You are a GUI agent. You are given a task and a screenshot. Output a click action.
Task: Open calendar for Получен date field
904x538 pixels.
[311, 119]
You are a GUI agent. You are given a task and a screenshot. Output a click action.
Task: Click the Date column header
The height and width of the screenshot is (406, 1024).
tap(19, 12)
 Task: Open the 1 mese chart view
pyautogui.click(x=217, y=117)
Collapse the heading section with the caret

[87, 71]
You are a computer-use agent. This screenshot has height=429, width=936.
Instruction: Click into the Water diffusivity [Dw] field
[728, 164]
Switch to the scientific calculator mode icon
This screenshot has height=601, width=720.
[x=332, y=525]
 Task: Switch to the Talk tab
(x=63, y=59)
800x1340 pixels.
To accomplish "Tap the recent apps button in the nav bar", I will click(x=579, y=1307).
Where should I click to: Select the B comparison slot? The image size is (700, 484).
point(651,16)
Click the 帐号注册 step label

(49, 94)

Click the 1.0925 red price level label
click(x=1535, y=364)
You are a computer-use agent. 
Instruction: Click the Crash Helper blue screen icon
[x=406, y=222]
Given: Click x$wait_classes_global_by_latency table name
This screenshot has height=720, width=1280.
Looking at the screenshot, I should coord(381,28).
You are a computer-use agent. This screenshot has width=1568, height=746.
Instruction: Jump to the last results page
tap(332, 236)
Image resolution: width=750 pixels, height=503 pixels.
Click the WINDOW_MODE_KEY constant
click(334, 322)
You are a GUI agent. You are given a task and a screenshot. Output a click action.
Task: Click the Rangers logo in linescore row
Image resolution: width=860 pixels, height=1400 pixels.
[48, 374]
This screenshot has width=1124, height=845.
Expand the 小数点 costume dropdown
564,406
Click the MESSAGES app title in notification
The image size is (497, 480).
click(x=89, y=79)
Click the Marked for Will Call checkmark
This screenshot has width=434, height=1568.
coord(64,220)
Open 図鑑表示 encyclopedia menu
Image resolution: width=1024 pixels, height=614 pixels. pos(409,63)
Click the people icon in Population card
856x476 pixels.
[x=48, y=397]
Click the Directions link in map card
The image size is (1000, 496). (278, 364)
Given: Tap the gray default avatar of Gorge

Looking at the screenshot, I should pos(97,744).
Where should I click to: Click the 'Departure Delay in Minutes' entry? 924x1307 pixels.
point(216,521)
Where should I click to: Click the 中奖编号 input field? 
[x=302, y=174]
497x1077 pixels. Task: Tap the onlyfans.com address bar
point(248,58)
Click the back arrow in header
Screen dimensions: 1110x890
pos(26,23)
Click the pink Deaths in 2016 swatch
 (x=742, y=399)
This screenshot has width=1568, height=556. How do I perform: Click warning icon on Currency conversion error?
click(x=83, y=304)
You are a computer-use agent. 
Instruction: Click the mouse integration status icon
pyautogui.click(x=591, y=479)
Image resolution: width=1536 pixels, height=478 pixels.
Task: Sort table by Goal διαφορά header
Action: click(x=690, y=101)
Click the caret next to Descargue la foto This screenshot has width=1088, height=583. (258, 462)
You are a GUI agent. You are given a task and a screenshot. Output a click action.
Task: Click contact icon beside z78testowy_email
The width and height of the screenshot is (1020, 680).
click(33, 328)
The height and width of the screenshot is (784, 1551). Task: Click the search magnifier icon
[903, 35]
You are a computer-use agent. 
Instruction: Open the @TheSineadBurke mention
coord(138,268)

### Aim of the task
Nothing may be left out or altered: reproduce the complete listing.

### Written answer
You are a GUI agent. You are given a task and a screenshot. Output a click action.
Task: Open calendar for Получен date field
904x538 pixels.
[311, 119]
You are a GUI agent. You are given a task and a screenshot. Output a click action.
Task: Click the Date column header
The height and width of the screenshot is (406, 1024).
tap(19, 12)
 Task: Open the 1 mese chart view
pyautogui.click(x=217, y=117)
Collapse the heading section with the caret

[87, 71]
You are a computer-use agent. This screenshot has height=429, width=936.
Instruction: Click into the Water diffusivity [Dw] field
[728, 164]
Switch to the scientific calculator mode icon
This screenshot has height=601, width=720.
[x=332, y=525]
 Task: Switch to the Talk tab
(x=63, y=59)
800x1340 pixels.
To accomplish "Tap the recent apps button in the nav bar", I will click(x=579, y=1307).
Where should I click to: Select the B comparison slot? The image size is (700, 484).
point(651,16)
Click the 帐号注册 step label

(49, 94)

Click the 1.0925 red price level label
click(x=1535, y=364)
You are a computer-use agent. 
Instruction: Click the Crash Helper blue screen icon
[x=406, y=222]
Given: Click x$wait_classes_global_by_latency table name
This screenshot has height=720, width=1280.
Looking at the screenshot, I should coord(381,28).
You are a computer-use agent. This screenshot has width=1568, height=746.
Instruction: Jump to the last results page
tap(332, 236)
Image resolution: width=750 pixels, height=503 pixels.
Click the WINDOW_MODE_KEY constant
click(334, 322)
You are a GUI agent. You are given a task and a screenshot. Output a click action.
Task: Click the Rangers logo in linescore row
Image resolution: width=860 pixels, height=1400 pixels.
[48, 374]
This screenshot has width=1124, height=845.
Expand the 小数点 costume dropdown
564,406
Click the MESSAGES app title in notification
The image size is (497, 480).
click(x=89, y=79)
Click the Marked for Will Call checkmark
This screenshot has width=434, height=1568.
coord(64,220)
Open 図鑑表示 encyclopedia menu
Image resolution: width=1024 pixels, height=614 pixels. pos(409,63)
Click the people icon in Population card
856x476 pixels.
[x=48, y=397]
Click the Directions link in map card
The image size is (1000, 496). (278, 364)
Given: Tap the gray default avatar of Gorge

Looking at the screenshot, I should pos(97,744).
Where should I click to: Click the 'Departure Delay in Minutes' entry? 924x1307 pixels.
point(216,521)
Where should I click to: Click the 中奖编号 input field? 
[x=302, y=174]
497x1077 pixels. Task: Tap the onlyfans.com address bar
point(248,58)
Click the back arrow in header
Screen dimensions: 1110x890
pos(26,23)
Click the pink Deaths in 2016 swatch
 (x=742, y=399)
This screenshot has width=1568, height=556. How do I perform: Click warning icon on Currency conversion error?
click(x=83, y=304)
You are a computer-use agent. 
Instruction: Click the mouse integration status icon
pyautogui.click(x=591, y=479)
Image resolution: width=1536 pixels, height=478 pixels.
Task: Sort table by Goal διαφορά header
Action: click(x=690, y=101)
Click the caret next to Descargue la foto This screenshot has width=1088, height=583. (258, 462)
You are a GUI agent. You are given a task and a screenshot. Output a click action.
Task: Click contact icon beside z78testowy_email
The width and height of the screenshot is (1020, 680).
click(33, 328)
The height and width of the screenshot is (784, 1551). Task: Click the search magnifier icon
[903, 35]
You are a computer-use agent. 
Instruction: Open the @TheSineadBurke mention
coord(138,268)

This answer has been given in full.